Though I could probably pull something out of the Penn State scandal to illustrate the excesses of college sports, that’s not the real story as far as I can tell. This strikes me as first and foremost a sad legal matter, not a higher education policy story, so I haven’t had anything to say about it. Until last night.


As you probably know by now, following the announcement of Joe Paterno’s firing throngs of Penn State students took to the streets, either in anger or just to go out and be rowdy. Parts of the coeducational mob ripped down street signs, toppled over a TV news van, and hurled rocks and fireworks at police.


Now, this was absolutely not the Arab Spring, with decades of brutal dictatorship finally overthrown. This was over the firing of a football coach who, while no doubt beloved, did not ensure that the proper authorities were notified when children were victimized by one of his staff members. Yes, he passed the information up channels so he did the minimum, but it’s not like he is being fired for protecting the children. One might disagree with the PSU trustees’ actions, but they certainly didn’t do anything outrageous.
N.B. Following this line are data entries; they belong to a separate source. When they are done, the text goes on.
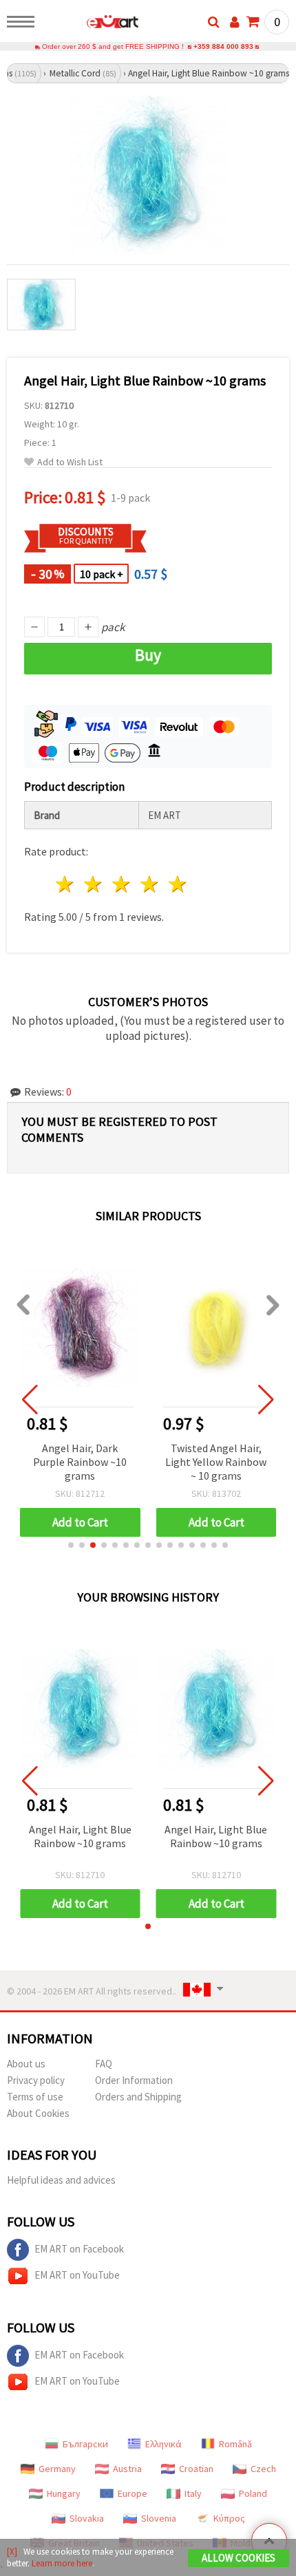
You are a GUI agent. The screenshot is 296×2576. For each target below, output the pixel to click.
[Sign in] (235, 22)
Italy (193, 2493)
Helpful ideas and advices (61, 2179)
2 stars (94, 884)
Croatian (196, 2468)
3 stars (122, 884)
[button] (71, 1545)
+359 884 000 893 (223, 46)
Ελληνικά (163, 2444)
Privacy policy (36, 2080)
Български (85, 2444)
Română (235, 2444)
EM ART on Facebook (79, 2248)
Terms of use (35, 2096)
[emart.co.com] (90, 24)
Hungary (64, 2493)
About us (26, 2063)
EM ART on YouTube (77, 2274)
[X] (12, 2551)
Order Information (134, 2080)
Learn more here (62, 2563)
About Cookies (38, 2113)
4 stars (150, 884)
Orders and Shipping (138, 2096)
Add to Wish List (70, 462)
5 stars (178, 884)
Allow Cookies (238, 2557)
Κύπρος (229, 2518)
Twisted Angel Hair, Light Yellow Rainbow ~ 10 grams (215, 1461)
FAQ (103, 2063)
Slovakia (87, 2518)
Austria (127, 2468)
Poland (253, 2493)
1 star (66, 884)
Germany (57, 2468)
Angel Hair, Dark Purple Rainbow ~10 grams (80, 1461)
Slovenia (158, 2518)
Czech (263, 2468)
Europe (132, 2493)
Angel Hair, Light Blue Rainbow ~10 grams (80, 1836)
But students all too often don’t need anything even close to grave injustice to fuel rampaging and property destruction. Usually all they require is a sports win or loss. At the University of Maryland they take to the streets and burn things over big basketball games, win or lose. At West Virginia University, they seemingly have couch conflagrations at the drop of a hat. And they are not alone.


Is this what taxpayers are shelling out hundreds of billions of dollars for every year? (Pennsylvania taxpayers handed $279 million to PSU this year.) Is this what higher education is supposed to be?


Of course not, but rioting is just the most glaring part of the unstudious college iceberg. The mass of it includes infamous partying that has largely replaced tedious stuff like studying. Indeed, Richard Arum and Josipa Roksa report that the average time per week spent studying for a full-time student has gone from twenty-five hours in 1961, to twenty in 1981, to an anemic thirteen in 2003. Then there are the atrocious college completion rates — from what federal data show, maybe 60 percent of all students finish their programs — and the numerous majors of highly dubious value. In other words, as taxpayers have poured more and more money into the ivory tower, it seems to have just added more bars, jacuzzis, and hangouts.


Taxpayers have to subsidize higher education, we’re told, because doing so promotes the “public good.” Well, as you watch Happy Valley turn decidedly unhappy, contemplate all the rot and waste that runs throughout the ivory tower. Then tell those people who talk up the public good that, clearly, it would be best served by letting taxpayers keep their higher ed bucks.